Hi Kamil,

Direct database access for users is a no go. Direct queries that in anyway
manipulate the database or any state in Airfl ow (trigger dags, connections
etc) from the CLI should be prevented. Not even root should be able to do
this as root does not have any meaning over the wire to Airflow. We cannot
trust the user. Period. I agree with you that the current state of the API
is abysmal. Hence I mentioned using Flask Application Builder framework for
this which does do fine-grained permissions and simplifies what we try to
accomplish.

I fundamentally disagree with your position that remote working with
Airflow should be done through the Web UI. Unix first and foremost
interface is the cli. I can use pipes, automation with other tools etc. I
use git from the command line. I use curl from the command line. If
triggering a dag becomes impossible from the command line we loose one of
our main selling points.

On your points:

1-3: Solved by using FAB
4. You main points are solved by using FAB. On B) I don’t think it is a
good idea to have an extra layer between json_client and local_client. Both
are pretty thin wrappers around `airflow.api.common.*`.
5. Non existent ;-)
6. I do agree that there is some code duplication going on, but its
intention was there in order to have it in place until `local_client`
wasn’t required anymore and the Rest API is mature.
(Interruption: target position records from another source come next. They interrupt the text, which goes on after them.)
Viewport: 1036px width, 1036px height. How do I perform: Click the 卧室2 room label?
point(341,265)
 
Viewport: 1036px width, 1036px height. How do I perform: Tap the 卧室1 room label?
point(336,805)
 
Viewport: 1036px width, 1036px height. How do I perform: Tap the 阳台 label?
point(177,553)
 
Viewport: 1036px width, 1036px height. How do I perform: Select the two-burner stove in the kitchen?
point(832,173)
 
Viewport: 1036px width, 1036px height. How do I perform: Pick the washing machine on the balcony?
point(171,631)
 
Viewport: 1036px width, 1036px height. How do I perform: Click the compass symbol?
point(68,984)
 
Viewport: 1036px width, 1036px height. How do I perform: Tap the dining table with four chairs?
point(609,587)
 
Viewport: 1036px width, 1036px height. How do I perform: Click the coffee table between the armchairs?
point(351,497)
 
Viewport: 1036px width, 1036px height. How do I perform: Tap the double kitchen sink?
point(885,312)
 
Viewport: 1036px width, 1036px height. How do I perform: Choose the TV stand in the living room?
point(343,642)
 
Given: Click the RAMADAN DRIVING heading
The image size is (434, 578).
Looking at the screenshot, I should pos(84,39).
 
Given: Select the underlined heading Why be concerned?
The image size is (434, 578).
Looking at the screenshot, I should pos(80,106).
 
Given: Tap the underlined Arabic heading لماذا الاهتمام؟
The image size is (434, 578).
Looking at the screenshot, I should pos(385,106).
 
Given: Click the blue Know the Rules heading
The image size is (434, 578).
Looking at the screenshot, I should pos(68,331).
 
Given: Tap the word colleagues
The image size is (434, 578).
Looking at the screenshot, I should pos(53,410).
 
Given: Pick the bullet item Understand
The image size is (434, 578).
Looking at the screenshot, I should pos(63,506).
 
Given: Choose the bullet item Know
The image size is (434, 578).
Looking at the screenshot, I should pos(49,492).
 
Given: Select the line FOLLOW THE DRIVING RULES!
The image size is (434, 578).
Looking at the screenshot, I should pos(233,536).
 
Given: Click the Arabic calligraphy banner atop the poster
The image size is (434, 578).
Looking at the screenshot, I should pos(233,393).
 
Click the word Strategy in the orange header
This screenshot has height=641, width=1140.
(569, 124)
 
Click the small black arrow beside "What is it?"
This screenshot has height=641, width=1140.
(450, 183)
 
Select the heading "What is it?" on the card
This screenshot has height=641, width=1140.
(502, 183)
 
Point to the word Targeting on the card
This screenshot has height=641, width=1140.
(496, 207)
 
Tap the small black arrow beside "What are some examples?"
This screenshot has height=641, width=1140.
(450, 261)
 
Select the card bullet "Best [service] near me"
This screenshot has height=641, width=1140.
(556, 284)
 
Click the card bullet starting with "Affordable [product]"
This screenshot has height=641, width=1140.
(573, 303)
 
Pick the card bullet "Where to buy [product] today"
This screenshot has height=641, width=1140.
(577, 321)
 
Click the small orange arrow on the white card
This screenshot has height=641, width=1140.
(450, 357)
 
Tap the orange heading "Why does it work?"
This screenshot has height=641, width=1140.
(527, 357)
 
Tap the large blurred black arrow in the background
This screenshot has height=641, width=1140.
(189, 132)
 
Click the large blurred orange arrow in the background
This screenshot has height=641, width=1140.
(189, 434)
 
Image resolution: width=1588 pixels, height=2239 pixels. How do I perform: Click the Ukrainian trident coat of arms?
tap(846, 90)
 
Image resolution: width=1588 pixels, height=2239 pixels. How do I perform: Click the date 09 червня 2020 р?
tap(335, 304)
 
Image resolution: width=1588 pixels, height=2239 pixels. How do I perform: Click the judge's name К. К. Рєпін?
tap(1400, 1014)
So mature the API, get
rid of local_client.
7. Having the CLI manipulate `airflow.cfg` is fine as long as it checks if
it has the right permissions to do so, the OS will enforce that anyway.
8. They are not in the same namespace. `airflow.api.client.*` vs
`airflow.www.api`. If you mean by ‘package’ ‘Airflow’, then I suggest maybe
packaging the API/Client separately of break up the Airflow package in
“airflow-common”, “airflow-client”, “airflow-server”.
9. That’s not unexpected: the interface is documented whilst not perfectly.
The CLI *should* use the public API. As in eat you own dog food. The (json)
client api resides in its own namespace which does *not* import Airflow at
all. So interfacing clients should not use the local_client.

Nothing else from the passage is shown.